Obviously, safety is the utmost importance since I do not want to get 50+ people sick.


----------



## dr k (Dec 14, 2018)

Can you get all bottom drawers etc. out to make sure blood, juices etc. are not the problem. I'd take apart the fridge if the smell is in the fridge and not a dead mouse outside the fridge or whatever.


----------



## SonnyE (Dec 14, 2018)

dr k said:


> and not a dead mouse outside the fridge or whatever.



Oh dayam Doc! A dead mouse can be smelled outside.
A dead rat can be smelled a mile away. YUKKIE!

I'd wash down the fridge with some TSP, or simply a solution of 1 ounce of bleach, in 10 ounces of water.
But with bleach, use nothing else. (I like Clorox spray cleaner as well.)
I had the stinkies in my RV fridge up at the Daughters house. Clorox spray wipe down wiped it out.
As long as your packaged meat smells like meat, I'd be betting it's fine.
As long as it is cooked above leathality temps, it'll be sterilized. If it tastes bad, do what the Grandkid's do...
Spit it out, make a face, and yell YUKKIE!


----------



## mike243 (Dec 14, 2018)

Safe fridge temps are 36-42, i work on 8-10 of them a day


----------



## mike243 (Dec 14, 2018)

Also lazer readers dont do to well in refridges just as soon as the door is open the surface temps head north, best way is to use a digital thermometer and trap it between  package in fridge or freezer


----------



## fensterbos (Dec 14, 2018)

I cannot recall if any blood or similar has gotten into any crevices or under the drawers but I'll take a look when I pull the meat out this evening. I'll do the sniff test all around the refrigerator to see if I can pinpoint where the smell could have been coming from - that is if the meat itself isn't the culprit. 

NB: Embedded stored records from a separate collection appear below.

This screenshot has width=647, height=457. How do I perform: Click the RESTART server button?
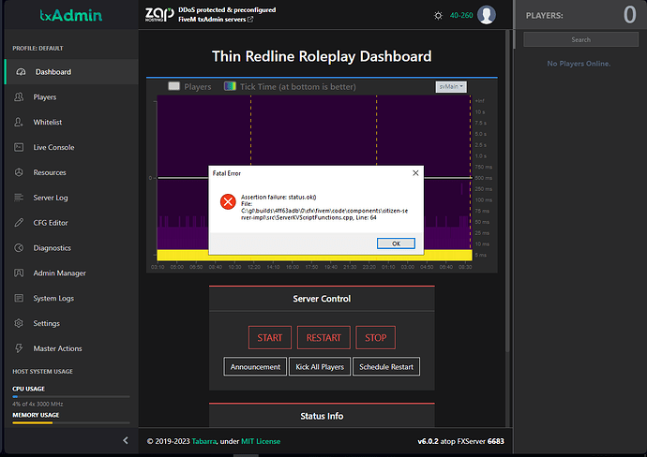[323, 337]
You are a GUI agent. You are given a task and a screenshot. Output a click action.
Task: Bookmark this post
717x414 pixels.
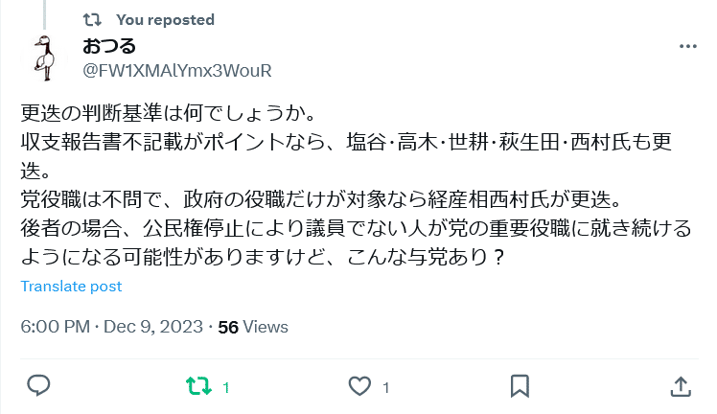(520, 386)
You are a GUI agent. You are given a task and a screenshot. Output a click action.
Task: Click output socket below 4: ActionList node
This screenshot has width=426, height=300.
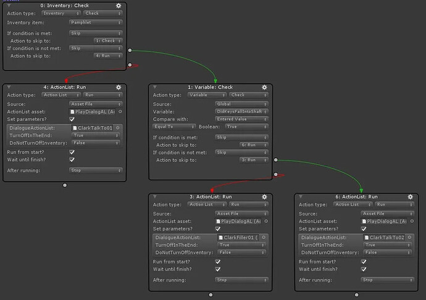(65, 185)
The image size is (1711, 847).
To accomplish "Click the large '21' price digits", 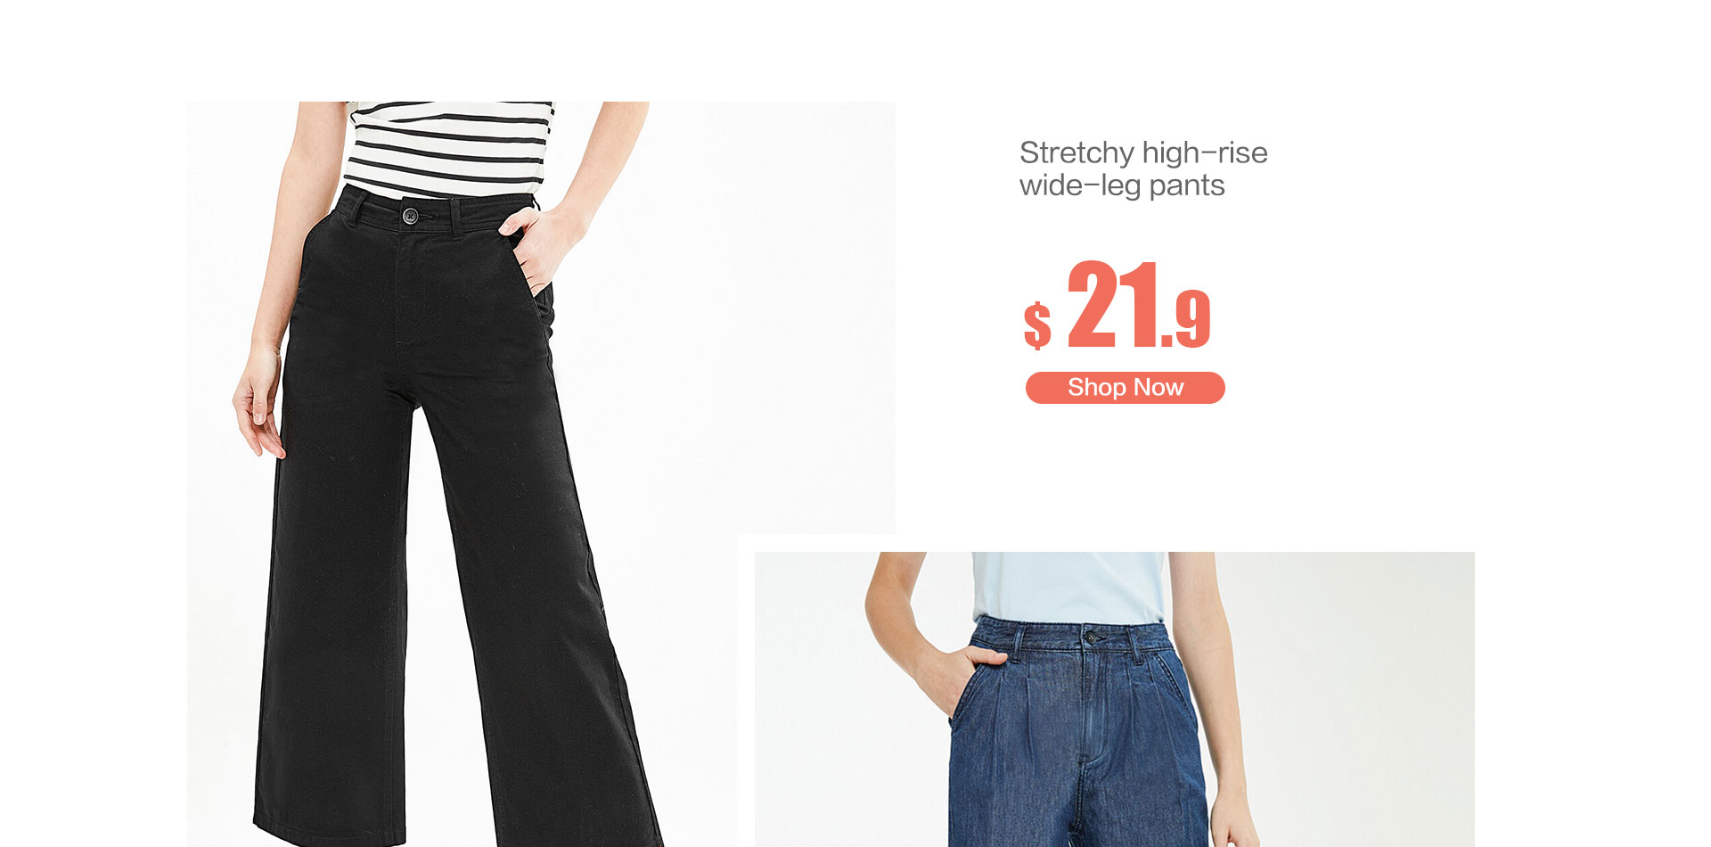I will point(1113,304).
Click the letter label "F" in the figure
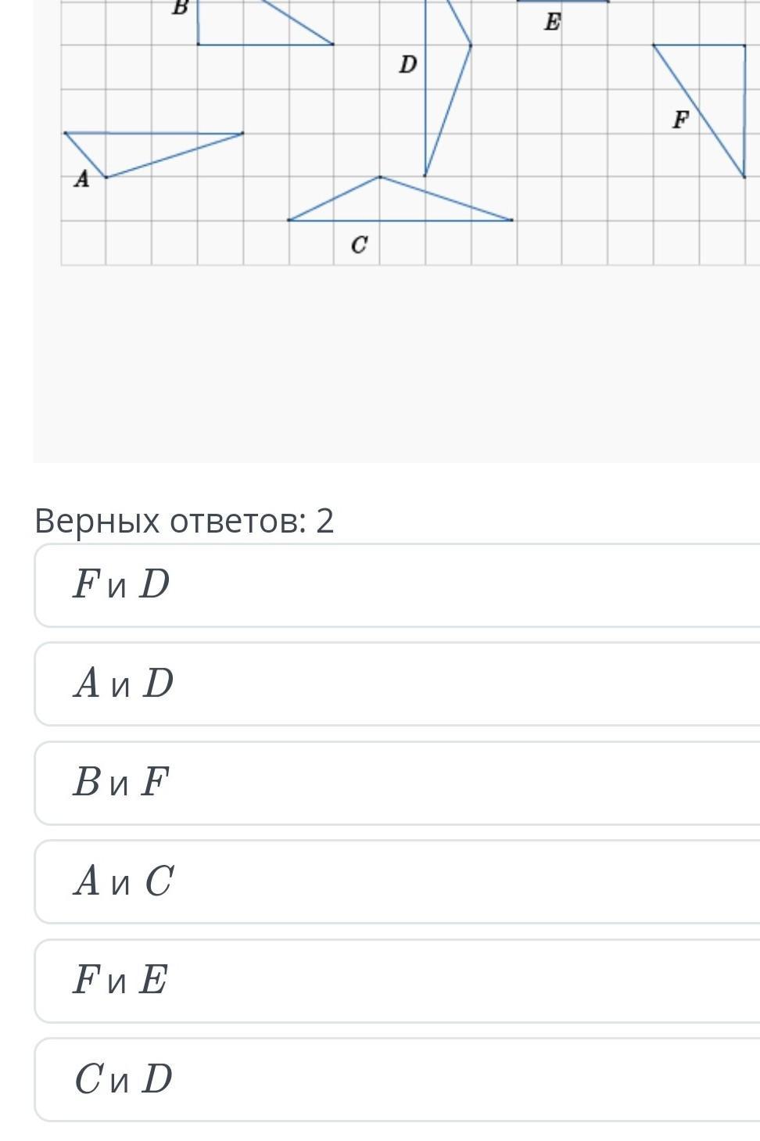Image resolution: width=760 pixels, height=1141 pixels. 680,120
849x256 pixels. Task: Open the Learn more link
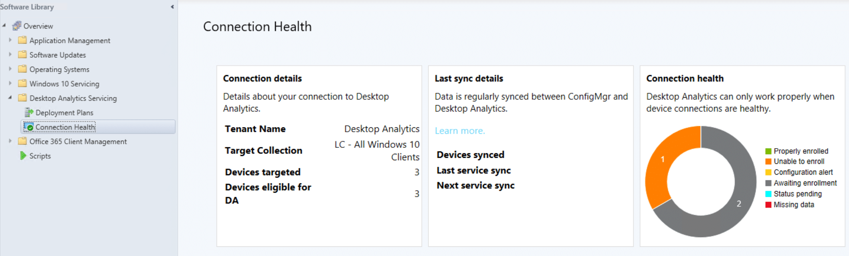tap(460, 131)
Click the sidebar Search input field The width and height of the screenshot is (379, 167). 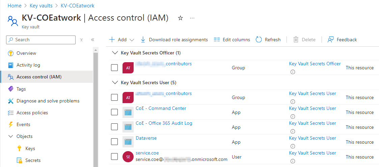click(44, 40)
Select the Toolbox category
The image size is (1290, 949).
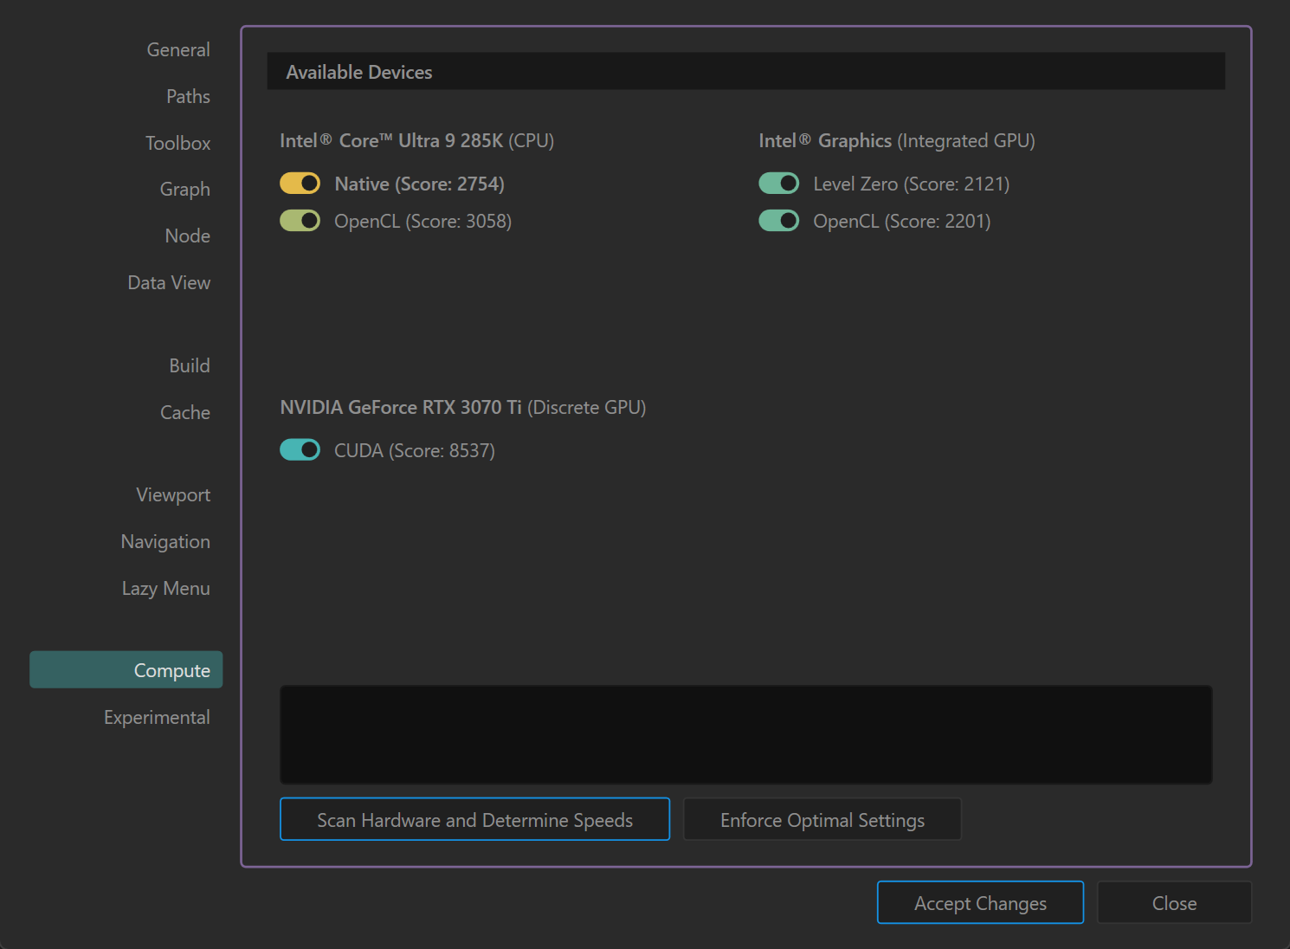[177, 144]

What do you think about the duck? Will the curing salt give it extra protection or can I expect to just toss that?


----------



## SonnyE (Dec 14, 2018)

fensterbos said:


> I haven't taken the meat out of the packaging yet.



What is it packaged in?
If it is Cryvaced, the smell is likely something else. I suspect you have sour fridge syndrome.

This is why:


fensterbos said:


> I have had meat spoil in the fridge a few months ago when I forgot to turn it back on after cleaning, so I am wondering if that is what I was smelling this morning.


----------



## chef jimmyj (Dec 14, 2018)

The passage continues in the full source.